Segundo o delegado Ricardo Cunha, responsável pelo caso, Eduardo confessou o crime, mas alegou ter agido em legítima defesa após se sentir ameaçado pela vítima. A polícia, no entanto, considera essa versão incompatível com as provas coletadas. “O Eduardo confessou o crime com riqueza de detalhes, alegando que se sentia ameaçado pelo funcionário, mas essa versão diverge totalmente do que foi apurado no inquérito policial. Todos os moradores ouvidos informaram que Rafael era um funcionário exemplar, de excelente convivência, ao contrário do Eduardo, descrito como problemático e de difícil relacionamento, afirmou o delegado.
As investigações revelaram ainda que Eduardo se declara usuário de entorpecentes, o que teria abalado seu psicológico. No entanto, até o momento não há qualquer laudo técnico que comprove problemas mentais. “Ele se declara usuário de drogas, mas isso não justifica a conduta criminosa. O que a polícia está apurando é um homicídio qualificado”, destacou Cunha.
O crime foi registrado em vídeo por um funcionário do condomínio, mostrando o ataque com arma branca contra Rafael, que recolhia uma mangueira pertencente ao prédio. Segundo Ricardo, testemunhas e moradores reafirmaram que o zelador era uma pessoa pacífica e muito querida por todos.

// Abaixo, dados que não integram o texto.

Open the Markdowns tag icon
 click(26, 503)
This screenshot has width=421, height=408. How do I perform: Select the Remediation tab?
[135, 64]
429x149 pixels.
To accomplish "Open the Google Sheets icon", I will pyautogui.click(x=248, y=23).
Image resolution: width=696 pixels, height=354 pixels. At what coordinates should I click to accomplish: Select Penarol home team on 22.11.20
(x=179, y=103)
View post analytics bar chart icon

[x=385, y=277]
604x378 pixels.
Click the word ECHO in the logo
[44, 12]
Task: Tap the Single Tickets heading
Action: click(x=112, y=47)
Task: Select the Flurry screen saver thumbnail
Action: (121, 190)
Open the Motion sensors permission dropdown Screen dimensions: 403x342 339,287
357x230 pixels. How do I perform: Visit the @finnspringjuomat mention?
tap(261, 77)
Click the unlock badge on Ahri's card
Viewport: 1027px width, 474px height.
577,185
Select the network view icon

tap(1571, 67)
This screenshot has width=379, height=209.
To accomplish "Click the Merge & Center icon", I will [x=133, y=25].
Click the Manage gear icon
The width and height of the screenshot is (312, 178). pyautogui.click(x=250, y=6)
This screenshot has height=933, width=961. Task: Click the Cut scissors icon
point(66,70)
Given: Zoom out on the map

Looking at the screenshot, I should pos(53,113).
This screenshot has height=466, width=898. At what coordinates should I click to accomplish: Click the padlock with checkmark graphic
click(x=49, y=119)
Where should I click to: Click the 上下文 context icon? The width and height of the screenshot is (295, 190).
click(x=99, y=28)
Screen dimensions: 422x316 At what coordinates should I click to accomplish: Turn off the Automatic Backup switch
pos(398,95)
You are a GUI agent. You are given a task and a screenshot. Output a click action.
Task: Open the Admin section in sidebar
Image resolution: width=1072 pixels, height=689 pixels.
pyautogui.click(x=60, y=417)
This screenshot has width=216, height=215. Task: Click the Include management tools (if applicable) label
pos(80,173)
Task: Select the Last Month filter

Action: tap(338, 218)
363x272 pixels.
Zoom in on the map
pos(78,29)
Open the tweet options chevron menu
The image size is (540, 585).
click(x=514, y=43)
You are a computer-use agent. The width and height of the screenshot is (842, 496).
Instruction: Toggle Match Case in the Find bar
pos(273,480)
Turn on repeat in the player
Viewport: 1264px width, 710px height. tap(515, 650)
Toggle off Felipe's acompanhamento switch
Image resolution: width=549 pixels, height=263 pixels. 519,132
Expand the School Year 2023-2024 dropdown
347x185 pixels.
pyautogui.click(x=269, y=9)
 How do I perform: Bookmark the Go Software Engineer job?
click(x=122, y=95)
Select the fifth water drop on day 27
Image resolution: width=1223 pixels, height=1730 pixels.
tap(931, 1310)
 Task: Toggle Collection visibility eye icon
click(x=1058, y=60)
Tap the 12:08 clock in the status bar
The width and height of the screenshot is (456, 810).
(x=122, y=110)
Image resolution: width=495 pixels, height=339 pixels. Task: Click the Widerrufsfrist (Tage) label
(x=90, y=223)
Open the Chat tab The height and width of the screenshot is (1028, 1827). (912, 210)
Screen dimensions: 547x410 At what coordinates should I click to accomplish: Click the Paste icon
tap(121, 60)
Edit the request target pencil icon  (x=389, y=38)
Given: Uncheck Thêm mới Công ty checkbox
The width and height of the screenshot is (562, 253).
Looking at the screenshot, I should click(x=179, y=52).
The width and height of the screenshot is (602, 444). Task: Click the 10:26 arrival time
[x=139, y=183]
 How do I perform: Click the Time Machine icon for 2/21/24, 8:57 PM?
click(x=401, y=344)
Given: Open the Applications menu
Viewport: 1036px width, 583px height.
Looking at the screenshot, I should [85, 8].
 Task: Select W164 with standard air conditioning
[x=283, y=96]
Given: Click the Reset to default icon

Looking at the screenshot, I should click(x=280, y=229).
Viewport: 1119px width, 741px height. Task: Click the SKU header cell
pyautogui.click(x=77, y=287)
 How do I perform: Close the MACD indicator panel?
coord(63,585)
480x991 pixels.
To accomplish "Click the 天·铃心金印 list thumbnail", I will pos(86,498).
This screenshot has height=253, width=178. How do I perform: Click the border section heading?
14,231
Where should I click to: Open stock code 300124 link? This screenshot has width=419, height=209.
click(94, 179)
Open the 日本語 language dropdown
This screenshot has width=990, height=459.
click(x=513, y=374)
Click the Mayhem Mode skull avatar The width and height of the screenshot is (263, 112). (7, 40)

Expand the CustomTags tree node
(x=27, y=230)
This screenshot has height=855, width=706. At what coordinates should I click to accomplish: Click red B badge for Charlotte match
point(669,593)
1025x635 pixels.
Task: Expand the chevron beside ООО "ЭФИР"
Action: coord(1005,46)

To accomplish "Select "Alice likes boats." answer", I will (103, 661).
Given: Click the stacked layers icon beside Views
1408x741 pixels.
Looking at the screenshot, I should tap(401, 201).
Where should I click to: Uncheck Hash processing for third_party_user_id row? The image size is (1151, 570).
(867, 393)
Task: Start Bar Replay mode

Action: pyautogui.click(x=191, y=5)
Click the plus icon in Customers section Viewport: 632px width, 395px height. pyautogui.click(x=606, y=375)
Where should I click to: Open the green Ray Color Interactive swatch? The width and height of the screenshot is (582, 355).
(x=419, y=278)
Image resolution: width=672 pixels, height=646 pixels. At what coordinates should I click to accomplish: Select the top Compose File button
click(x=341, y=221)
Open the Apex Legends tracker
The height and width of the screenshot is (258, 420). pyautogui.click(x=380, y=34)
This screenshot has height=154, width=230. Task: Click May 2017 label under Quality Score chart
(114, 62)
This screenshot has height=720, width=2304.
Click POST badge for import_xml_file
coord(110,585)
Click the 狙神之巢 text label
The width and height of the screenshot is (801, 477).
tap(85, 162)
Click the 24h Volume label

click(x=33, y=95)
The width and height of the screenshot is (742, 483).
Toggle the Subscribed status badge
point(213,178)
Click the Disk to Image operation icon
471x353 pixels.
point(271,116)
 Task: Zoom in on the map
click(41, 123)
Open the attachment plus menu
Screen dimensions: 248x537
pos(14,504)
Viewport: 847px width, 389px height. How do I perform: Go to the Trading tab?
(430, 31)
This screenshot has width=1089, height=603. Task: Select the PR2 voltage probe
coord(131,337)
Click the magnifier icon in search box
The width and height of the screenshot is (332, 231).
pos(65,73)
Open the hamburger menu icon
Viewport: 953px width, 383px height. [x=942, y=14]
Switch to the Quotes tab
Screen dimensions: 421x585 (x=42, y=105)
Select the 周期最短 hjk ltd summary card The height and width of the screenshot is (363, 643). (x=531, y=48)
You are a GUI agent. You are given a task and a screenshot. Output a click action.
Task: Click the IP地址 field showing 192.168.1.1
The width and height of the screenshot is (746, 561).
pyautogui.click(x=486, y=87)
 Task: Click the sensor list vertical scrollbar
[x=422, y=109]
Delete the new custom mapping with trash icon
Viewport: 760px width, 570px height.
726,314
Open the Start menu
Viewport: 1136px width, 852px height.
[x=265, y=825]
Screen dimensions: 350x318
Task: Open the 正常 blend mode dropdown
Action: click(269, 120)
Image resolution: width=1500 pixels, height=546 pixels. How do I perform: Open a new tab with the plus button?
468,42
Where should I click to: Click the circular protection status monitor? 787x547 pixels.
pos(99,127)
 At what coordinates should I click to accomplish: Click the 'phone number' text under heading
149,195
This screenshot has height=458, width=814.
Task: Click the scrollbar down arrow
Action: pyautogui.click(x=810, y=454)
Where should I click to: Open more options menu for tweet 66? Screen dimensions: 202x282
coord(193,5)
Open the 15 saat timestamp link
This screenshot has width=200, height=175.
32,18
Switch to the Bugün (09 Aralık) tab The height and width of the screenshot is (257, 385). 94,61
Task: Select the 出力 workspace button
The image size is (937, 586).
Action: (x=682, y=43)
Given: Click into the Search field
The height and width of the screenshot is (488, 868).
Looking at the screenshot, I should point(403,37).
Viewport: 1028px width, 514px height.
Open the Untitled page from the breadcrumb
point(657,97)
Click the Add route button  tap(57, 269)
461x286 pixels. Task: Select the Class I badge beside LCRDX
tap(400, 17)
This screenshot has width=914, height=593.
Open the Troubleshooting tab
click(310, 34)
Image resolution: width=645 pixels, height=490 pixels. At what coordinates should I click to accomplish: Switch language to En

"As investigações apontam que o Eduardo é uma pessoa de difícil convivência social, com diversos boletins de ocorrência por conflitos anteriores, tanto com moradores quanto com funcionários do condomínio, além de passagem por maus-tratos cometidos contra a própria mãe".
A polícia concluiu que não houve ameaça imediata que justificasse a ação e que o suspeito será indiciado por homicídio qualificado, permanecendo à disposição da Justiça após audiência de custódia.